### DATASET CONTENT
=====

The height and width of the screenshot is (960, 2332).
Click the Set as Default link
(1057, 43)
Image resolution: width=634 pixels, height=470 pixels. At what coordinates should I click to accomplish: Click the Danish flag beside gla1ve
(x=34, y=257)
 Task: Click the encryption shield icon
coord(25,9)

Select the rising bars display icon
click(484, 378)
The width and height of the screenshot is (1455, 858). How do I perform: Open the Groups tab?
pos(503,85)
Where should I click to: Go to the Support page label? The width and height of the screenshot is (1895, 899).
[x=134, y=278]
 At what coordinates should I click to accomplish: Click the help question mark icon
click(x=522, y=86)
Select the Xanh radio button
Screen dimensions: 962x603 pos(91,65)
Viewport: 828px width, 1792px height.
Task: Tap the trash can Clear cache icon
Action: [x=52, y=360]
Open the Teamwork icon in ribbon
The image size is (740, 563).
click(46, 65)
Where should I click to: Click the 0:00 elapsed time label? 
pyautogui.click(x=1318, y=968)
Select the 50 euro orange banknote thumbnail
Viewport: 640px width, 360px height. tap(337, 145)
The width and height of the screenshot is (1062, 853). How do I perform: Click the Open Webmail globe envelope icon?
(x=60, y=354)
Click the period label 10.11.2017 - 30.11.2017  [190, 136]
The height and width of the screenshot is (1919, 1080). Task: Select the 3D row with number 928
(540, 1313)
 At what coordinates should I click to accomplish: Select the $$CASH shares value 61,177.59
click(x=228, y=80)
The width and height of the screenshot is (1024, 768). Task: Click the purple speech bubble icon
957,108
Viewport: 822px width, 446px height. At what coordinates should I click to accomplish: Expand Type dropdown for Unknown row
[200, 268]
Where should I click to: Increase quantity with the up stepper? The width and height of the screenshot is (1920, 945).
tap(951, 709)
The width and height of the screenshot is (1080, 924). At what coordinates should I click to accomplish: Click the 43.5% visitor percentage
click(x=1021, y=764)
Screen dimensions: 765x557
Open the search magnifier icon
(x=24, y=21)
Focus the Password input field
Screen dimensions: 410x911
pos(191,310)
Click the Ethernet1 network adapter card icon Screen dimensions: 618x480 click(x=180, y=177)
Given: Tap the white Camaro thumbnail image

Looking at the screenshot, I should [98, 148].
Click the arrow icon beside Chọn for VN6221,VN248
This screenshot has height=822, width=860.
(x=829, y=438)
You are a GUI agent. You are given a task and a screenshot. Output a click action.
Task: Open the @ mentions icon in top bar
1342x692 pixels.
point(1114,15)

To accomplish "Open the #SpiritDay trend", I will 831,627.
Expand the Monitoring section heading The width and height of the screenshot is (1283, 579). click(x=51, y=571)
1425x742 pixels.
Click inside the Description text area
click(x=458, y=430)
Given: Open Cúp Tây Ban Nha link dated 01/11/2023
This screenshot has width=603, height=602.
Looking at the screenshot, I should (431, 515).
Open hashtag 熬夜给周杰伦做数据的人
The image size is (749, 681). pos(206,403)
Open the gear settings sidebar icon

=====

### TASK PROMPT
Reproduce the lines of the entries above exactly, but only from the line containing "Task: Open the @ mentions icon in top bar" through the final line.

### WRITTEN ANSWER
Task: Open the @ mentions icon in top bar
1342x692 pixels.
point(1114,15)

To accomplish "Open the #SpiritDay trend", I will 831,627.
Expand the Monitoring section heading The width and height of the screenshot is (1283, 579). click(x=51, y=571)
1425x742 pixels.
Click inside the Description text area
click(x=458, y=430)
Given: Open Cúp Tây Ban Nha link dated 01/11/2023
This screenshot has width=603, height=602.
Looking at the screenshot, I should (431, 515).
Open hashtag 熬夜给周杰伦做数据的人
The image size is (749, 681). pos(206,403)
Open the gear settings sidebar icon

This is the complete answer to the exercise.